● EXERCISE PROMPT
Wherever the word "Share" turns up in a line of the entries, copy that line.

● INPUT DATA
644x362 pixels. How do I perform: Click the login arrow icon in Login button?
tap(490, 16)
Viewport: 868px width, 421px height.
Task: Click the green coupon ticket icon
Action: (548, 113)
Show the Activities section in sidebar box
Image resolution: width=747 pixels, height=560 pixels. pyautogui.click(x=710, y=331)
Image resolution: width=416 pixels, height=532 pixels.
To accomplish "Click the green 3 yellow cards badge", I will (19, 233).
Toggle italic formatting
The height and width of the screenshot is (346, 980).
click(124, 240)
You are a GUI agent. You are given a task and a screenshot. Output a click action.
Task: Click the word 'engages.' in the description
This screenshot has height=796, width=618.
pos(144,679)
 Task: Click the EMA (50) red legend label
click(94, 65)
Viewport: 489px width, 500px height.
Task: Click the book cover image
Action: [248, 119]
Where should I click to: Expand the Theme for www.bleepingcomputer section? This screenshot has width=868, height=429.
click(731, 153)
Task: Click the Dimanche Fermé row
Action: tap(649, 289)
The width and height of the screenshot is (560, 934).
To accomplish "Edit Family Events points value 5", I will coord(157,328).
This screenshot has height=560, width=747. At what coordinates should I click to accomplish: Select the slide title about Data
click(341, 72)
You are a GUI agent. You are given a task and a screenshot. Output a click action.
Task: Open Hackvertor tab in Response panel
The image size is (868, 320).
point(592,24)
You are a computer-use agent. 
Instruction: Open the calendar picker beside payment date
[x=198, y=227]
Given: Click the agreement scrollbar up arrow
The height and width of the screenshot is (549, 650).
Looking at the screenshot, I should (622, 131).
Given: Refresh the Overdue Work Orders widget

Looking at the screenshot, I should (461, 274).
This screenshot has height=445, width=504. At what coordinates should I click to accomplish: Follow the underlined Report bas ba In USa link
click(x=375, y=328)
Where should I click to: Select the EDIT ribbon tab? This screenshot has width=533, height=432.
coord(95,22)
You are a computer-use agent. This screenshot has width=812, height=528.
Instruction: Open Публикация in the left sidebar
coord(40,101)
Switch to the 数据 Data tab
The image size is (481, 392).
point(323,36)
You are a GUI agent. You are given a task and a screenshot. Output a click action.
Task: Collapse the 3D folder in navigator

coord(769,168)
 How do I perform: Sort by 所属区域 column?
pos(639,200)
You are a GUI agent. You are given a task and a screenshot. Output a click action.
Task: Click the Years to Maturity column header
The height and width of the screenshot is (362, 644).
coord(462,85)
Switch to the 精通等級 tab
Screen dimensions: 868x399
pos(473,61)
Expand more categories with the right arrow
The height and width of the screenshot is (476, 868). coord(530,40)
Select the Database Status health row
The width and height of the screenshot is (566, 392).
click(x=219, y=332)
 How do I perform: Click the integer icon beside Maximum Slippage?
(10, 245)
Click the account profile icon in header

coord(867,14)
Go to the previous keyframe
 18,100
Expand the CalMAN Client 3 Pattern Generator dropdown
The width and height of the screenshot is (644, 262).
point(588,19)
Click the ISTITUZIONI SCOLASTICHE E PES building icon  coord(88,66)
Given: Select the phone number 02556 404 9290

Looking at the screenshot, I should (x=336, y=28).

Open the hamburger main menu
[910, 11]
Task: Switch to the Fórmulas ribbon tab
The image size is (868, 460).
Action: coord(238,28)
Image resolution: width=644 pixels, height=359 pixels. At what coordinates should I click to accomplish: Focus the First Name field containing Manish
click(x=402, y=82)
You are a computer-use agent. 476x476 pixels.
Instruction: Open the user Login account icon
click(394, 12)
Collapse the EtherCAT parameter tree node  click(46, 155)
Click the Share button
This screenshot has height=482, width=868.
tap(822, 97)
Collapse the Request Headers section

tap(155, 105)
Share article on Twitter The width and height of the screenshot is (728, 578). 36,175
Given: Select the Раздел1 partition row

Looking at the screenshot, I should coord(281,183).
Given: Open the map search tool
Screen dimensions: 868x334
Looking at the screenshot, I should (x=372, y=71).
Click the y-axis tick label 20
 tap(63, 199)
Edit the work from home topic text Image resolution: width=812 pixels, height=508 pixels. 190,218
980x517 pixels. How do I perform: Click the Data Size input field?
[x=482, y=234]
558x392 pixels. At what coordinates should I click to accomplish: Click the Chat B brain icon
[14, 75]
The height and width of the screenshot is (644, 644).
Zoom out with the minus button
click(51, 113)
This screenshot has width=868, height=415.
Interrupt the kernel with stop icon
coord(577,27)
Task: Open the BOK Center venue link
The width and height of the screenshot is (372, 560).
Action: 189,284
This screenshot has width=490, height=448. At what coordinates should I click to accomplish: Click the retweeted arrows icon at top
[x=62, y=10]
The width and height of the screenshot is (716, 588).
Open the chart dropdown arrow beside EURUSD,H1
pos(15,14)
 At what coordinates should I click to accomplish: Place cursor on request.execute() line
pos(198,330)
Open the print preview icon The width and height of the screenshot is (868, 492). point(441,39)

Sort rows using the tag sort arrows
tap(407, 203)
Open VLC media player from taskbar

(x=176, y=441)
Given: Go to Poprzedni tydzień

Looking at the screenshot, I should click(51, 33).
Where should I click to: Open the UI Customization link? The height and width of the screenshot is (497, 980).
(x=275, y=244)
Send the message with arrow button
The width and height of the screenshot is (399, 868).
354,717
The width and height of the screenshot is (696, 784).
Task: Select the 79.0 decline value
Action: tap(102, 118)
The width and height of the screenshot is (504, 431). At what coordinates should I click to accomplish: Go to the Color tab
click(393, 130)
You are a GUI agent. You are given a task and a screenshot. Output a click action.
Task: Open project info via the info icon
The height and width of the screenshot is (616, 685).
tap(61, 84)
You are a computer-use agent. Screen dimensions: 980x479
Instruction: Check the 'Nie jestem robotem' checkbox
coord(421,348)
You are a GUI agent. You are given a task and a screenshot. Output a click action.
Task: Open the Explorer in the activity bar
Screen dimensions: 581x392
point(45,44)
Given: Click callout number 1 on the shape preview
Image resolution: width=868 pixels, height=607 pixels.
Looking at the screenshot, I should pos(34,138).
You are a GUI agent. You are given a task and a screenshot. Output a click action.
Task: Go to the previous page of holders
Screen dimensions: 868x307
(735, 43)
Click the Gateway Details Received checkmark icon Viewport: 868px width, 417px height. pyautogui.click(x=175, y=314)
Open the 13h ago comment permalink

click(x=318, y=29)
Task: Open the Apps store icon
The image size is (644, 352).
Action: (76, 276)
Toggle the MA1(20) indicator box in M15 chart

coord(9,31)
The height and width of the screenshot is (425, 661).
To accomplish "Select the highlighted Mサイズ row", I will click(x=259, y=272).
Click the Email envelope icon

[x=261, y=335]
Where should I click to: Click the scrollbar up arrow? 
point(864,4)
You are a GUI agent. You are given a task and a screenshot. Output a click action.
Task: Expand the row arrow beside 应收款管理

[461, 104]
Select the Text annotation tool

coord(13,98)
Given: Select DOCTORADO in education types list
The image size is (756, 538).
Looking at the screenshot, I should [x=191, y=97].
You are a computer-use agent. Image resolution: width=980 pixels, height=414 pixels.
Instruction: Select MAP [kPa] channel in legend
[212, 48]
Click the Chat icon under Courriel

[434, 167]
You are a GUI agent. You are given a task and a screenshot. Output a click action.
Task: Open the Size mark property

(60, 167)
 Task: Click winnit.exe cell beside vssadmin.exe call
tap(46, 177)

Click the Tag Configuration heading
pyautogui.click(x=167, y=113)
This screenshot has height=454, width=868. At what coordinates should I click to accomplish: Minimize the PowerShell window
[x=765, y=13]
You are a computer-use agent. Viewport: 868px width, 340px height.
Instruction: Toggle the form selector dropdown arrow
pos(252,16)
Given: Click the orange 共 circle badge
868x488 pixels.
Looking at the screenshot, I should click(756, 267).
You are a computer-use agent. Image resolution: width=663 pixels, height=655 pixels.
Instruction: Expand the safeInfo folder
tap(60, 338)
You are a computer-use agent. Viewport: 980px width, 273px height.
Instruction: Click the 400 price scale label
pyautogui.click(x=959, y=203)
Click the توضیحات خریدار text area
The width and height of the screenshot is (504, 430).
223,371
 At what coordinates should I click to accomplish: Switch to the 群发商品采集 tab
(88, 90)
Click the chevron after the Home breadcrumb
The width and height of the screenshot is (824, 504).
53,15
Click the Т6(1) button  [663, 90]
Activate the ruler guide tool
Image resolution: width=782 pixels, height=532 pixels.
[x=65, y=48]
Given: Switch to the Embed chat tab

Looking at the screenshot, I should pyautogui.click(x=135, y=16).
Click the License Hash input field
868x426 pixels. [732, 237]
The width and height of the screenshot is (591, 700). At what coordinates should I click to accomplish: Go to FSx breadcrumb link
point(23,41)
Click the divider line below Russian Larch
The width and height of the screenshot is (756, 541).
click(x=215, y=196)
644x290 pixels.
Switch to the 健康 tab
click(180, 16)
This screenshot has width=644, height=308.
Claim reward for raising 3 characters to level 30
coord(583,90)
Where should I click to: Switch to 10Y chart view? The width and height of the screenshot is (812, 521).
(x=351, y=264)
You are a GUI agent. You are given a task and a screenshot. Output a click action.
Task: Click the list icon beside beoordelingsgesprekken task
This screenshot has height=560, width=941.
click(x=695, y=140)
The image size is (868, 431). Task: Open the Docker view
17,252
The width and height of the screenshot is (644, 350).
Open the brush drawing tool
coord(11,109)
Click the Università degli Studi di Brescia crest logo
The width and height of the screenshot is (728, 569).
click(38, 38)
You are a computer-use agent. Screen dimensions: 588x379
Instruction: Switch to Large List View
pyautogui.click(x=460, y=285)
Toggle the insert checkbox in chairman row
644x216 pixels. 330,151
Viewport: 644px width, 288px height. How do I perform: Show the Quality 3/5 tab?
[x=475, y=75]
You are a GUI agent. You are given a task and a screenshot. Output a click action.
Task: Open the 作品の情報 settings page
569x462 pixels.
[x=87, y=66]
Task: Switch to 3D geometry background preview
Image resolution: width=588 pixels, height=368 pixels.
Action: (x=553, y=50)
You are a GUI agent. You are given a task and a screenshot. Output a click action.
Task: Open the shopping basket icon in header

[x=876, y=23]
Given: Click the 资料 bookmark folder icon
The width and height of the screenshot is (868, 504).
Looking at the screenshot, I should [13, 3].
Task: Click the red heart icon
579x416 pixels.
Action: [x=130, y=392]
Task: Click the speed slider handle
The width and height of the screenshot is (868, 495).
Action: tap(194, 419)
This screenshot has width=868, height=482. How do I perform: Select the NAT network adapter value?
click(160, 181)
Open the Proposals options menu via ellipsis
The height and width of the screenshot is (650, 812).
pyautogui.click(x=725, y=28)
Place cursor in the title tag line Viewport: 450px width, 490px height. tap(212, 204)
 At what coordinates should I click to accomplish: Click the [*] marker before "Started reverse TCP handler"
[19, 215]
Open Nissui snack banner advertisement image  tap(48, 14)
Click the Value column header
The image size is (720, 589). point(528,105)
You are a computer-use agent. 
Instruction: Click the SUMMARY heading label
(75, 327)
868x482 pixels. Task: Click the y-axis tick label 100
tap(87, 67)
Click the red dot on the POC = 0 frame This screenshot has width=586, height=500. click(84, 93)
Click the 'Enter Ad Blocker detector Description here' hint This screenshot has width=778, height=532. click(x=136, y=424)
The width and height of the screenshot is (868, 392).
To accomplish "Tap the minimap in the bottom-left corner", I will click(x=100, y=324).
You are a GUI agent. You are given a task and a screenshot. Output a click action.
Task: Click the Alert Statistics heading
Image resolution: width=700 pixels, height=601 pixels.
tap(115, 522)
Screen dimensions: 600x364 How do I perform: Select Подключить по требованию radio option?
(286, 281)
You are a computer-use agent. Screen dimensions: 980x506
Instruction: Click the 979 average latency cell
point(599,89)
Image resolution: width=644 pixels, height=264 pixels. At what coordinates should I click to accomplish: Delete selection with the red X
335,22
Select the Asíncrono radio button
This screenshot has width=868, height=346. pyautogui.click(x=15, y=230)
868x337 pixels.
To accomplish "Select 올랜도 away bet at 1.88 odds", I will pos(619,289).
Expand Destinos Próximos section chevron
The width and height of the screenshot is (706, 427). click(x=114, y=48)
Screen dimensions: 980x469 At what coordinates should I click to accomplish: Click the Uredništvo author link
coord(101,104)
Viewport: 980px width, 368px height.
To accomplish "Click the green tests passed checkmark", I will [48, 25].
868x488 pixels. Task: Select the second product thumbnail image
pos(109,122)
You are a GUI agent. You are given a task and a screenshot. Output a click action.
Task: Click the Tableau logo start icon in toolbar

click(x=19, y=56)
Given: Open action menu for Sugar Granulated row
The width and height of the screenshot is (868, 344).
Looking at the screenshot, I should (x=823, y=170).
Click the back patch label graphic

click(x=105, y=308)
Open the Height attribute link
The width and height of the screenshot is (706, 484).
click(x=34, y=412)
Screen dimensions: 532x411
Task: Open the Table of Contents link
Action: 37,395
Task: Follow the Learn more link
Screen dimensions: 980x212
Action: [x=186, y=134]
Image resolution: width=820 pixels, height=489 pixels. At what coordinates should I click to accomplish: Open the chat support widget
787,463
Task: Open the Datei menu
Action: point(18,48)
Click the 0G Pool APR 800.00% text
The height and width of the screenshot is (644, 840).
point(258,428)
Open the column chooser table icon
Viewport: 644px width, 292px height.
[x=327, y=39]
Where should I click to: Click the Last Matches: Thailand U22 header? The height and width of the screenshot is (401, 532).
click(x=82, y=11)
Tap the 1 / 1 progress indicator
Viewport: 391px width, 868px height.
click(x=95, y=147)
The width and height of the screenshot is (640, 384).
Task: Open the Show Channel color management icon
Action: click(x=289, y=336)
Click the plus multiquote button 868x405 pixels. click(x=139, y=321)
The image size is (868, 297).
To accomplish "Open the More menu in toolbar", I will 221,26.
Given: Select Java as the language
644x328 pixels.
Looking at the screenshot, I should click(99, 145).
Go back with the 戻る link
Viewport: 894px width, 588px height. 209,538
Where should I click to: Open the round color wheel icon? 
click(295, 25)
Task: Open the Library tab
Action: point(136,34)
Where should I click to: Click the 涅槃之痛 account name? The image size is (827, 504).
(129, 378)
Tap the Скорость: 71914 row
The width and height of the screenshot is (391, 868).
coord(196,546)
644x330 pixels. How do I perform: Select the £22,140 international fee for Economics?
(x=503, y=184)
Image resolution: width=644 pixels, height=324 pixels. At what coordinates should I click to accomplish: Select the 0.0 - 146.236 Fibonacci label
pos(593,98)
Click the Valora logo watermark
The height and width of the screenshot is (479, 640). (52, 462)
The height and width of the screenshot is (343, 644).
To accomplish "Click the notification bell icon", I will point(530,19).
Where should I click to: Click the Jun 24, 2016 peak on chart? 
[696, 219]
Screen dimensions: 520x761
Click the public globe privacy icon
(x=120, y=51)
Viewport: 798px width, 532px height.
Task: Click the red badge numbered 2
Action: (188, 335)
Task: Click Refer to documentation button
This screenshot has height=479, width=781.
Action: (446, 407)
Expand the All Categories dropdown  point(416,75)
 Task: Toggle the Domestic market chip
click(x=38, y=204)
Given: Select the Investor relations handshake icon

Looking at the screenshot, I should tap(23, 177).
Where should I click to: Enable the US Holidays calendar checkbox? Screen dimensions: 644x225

● EXERCISE RESPONSE
Click the Share button
Share article on Twitter The width and height of the screenshot is (728, 578). 36,175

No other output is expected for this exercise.